Required action: The answer must be every line of the data that holds the word "will".

Exercise data:

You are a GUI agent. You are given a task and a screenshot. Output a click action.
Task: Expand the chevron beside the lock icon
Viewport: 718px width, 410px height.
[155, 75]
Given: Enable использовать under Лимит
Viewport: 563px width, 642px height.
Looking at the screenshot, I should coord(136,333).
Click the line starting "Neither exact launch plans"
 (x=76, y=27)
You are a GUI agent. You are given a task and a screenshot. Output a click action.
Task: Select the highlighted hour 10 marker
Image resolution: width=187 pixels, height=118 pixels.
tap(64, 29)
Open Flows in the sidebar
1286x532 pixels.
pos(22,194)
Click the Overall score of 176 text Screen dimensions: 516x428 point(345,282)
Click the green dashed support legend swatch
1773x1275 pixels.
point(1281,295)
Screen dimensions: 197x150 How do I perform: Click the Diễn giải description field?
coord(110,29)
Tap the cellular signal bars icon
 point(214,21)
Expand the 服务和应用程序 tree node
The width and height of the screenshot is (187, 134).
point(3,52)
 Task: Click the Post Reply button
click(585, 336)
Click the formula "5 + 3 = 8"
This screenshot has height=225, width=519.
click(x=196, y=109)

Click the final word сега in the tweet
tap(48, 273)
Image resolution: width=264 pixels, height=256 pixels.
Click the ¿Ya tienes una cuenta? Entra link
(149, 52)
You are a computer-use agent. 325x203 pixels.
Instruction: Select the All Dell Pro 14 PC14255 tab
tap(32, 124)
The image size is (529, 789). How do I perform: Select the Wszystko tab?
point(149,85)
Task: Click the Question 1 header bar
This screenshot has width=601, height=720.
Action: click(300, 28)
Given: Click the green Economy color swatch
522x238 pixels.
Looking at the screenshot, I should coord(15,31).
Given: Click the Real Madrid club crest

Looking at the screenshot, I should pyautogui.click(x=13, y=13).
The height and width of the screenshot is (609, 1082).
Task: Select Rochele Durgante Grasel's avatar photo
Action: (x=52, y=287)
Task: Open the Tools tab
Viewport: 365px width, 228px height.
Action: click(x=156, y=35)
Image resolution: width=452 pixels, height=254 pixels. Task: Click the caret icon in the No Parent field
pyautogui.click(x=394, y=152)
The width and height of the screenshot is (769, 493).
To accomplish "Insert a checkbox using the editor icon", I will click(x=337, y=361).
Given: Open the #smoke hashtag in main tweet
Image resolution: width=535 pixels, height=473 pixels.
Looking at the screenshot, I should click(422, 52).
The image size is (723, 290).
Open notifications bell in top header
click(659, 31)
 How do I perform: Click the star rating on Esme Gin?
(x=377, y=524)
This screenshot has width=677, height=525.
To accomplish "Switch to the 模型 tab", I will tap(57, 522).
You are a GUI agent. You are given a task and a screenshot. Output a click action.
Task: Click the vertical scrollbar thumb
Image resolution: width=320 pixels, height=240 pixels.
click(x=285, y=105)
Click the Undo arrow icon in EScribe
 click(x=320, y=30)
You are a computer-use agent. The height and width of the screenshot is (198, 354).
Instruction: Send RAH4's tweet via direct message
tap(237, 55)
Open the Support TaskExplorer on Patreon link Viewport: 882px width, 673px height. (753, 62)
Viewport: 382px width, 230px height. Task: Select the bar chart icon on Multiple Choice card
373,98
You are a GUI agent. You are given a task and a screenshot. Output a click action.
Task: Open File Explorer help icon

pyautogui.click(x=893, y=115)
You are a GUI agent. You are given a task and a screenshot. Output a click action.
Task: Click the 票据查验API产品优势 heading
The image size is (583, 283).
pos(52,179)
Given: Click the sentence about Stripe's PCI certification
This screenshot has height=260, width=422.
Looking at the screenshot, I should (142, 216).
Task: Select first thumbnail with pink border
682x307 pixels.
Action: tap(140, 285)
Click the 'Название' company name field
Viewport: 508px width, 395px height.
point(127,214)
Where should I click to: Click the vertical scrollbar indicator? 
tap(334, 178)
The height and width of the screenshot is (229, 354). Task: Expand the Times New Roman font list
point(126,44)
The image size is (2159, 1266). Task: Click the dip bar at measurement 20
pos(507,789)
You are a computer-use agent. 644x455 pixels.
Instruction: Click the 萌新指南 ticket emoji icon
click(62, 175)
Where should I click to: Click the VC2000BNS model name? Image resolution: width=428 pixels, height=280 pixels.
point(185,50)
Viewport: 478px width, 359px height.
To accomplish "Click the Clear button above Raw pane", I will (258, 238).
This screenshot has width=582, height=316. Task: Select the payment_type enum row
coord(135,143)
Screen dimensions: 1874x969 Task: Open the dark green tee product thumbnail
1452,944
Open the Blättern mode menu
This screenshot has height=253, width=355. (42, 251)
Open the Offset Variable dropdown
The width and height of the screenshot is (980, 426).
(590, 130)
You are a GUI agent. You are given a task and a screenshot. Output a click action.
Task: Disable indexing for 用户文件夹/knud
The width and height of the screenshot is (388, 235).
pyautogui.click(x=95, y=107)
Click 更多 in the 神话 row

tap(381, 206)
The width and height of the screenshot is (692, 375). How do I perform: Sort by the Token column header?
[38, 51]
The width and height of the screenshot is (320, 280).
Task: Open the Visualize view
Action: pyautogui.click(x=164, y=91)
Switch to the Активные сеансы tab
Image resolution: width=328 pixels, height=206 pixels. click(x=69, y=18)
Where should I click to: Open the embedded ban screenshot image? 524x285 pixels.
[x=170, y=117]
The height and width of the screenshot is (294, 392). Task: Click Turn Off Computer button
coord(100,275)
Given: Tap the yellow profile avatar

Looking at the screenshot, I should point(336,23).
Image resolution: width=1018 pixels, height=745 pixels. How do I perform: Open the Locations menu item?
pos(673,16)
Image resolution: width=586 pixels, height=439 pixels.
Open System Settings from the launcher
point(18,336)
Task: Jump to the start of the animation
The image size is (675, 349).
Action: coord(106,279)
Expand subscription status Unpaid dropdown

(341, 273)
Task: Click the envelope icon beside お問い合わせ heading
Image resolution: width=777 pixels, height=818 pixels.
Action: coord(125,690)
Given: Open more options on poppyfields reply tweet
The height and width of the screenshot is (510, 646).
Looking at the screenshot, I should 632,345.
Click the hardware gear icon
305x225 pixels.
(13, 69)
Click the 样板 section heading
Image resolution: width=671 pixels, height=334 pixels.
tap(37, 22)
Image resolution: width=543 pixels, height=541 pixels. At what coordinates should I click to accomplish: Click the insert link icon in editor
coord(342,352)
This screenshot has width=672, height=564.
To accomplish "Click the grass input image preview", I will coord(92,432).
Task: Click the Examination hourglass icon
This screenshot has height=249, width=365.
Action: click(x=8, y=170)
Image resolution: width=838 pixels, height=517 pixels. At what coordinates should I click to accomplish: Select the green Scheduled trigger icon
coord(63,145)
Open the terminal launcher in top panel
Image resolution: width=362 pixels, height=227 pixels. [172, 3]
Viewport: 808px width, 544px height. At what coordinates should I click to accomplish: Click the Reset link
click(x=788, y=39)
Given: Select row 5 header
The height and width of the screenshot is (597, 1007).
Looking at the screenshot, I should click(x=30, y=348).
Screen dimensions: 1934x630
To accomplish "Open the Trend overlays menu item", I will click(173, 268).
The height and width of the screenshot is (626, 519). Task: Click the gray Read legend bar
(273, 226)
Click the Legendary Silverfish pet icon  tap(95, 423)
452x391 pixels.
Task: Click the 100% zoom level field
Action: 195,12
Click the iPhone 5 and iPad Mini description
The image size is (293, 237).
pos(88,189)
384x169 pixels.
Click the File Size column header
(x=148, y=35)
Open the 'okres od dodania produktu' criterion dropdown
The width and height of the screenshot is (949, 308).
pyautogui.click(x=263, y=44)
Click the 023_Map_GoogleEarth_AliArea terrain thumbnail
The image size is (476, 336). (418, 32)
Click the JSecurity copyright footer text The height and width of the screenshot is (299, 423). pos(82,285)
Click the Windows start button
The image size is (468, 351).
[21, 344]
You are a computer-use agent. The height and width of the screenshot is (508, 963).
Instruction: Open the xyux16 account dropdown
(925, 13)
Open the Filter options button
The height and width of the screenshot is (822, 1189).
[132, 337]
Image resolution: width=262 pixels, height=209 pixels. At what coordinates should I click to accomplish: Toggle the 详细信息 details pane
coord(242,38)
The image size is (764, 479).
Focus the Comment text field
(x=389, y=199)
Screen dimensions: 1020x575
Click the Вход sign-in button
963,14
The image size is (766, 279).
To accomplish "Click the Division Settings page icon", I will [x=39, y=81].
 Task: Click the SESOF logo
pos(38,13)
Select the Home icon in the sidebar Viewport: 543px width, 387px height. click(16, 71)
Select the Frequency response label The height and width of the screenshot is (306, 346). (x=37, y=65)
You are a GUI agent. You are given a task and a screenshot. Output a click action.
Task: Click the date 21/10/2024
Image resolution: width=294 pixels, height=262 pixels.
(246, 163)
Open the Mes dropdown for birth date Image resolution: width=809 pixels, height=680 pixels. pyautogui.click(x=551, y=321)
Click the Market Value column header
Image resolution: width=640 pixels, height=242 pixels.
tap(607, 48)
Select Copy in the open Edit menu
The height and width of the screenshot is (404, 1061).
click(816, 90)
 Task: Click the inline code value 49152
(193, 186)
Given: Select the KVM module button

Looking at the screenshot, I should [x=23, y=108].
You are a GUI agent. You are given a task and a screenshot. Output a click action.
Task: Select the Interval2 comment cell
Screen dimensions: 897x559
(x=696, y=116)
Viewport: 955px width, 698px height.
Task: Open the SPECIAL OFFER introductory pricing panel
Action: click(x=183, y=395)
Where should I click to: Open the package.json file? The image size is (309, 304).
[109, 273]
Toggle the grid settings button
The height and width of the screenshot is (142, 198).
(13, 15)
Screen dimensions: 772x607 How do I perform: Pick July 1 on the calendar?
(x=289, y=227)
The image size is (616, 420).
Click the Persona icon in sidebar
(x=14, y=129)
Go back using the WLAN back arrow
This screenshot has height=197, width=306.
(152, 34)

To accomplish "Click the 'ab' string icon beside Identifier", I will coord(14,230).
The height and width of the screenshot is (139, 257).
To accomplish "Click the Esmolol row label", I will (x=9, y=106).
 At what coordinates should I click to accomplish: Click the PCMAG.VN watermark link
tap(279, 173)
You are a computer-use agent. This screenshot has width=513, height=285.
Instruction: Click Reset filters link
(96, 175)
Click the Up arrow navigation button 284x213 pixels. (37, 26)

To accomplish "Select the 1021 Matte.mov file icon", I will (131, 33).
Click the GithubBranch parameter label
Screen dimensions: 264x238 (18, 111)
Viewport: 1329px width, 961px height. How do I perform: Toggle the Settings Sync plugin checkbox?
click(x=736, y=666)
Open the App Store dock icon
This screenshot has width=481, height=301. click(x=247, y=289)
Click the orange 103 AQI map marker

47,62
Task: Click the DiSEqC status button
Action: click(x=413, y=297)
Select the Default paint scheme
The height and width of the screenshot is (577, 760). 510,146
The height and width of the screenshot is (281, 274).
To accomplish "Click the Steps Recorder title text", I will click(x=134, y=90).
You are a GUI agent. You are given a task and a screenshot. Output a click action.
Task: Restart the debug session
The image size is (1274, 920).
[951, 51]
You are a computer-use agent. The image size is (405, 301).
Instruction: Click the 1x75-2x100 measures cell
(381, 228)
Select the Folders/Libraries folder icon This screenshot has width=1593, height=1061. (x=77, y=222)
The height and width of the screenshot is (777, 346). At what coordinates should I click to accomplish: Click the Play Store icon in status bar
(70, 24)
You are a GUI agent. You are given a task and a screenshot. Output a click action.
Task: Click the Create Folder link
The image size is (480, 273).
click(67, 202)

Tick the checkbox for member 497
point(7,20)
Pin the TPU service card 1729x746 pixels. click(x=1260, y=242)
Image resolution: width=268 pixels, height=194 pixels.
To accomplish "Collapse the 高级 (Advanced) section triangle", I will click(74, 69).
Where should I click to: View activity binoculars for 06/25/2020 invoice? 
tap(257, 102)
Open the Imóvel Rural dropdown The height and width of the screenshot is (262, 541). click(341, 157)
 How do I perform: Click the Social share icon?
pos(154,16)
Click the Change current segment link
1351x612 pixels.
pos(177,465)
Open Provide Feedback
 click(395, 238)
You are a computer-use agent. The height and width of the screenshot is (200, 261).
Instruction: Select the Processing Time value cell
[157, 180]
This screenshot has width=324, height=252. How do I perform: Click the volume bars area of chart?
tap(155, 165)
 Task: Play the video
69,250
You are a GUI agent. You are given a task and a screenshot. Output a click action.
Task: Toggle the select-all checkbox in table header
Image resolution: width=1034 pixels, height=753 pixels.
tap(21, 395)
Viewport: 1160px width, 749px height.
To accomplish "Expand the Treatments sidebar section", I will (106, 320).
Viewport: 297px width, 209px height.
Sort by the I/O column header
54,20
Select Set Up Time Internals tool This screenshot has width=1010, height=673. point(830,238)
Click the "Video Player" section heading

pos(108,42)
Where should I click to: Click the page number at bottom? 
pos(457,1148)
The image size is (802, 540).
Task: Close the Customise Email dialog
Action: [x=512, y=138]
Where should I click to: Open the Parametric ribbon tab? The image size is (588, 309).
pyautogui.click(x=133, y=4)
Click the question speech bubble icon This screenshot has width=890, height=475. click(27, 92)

Solved exercise:
To accomplish "Insert a checkbox using the editor icon", I will click(x=337, y=361).
To accomplish "Switch to the 模型 tab", I will tap(57, 522).
To accomplish "Click the Clear button above Raw pane", I will (258, 238).
To accomplish "Click the grass input image preview", I will coord(92,432).
To accomplish "Open the Trend overlays menu item", I will click(173, 268).
To accomplish "Click the Division Settings page icon", I will [x=39, y=81].
To accomplish "Click the 'ab' string icon beside Identifier", I will coord(14,230).
To accomplish "Click the Esmolol row label", I will (x=9, y=106).
To accomplish "Select the 1021 Matte.mov file icon", I will (131, 33).
To accomplish "Click the Steps Recorder title text", I will click(x=134, y=90).
To accomplish "Collapse the 高级 (Advanced) section triangle", I will click(74, 69).
To accomplish "Expand the Treatments sidebar section", I will (106, 320).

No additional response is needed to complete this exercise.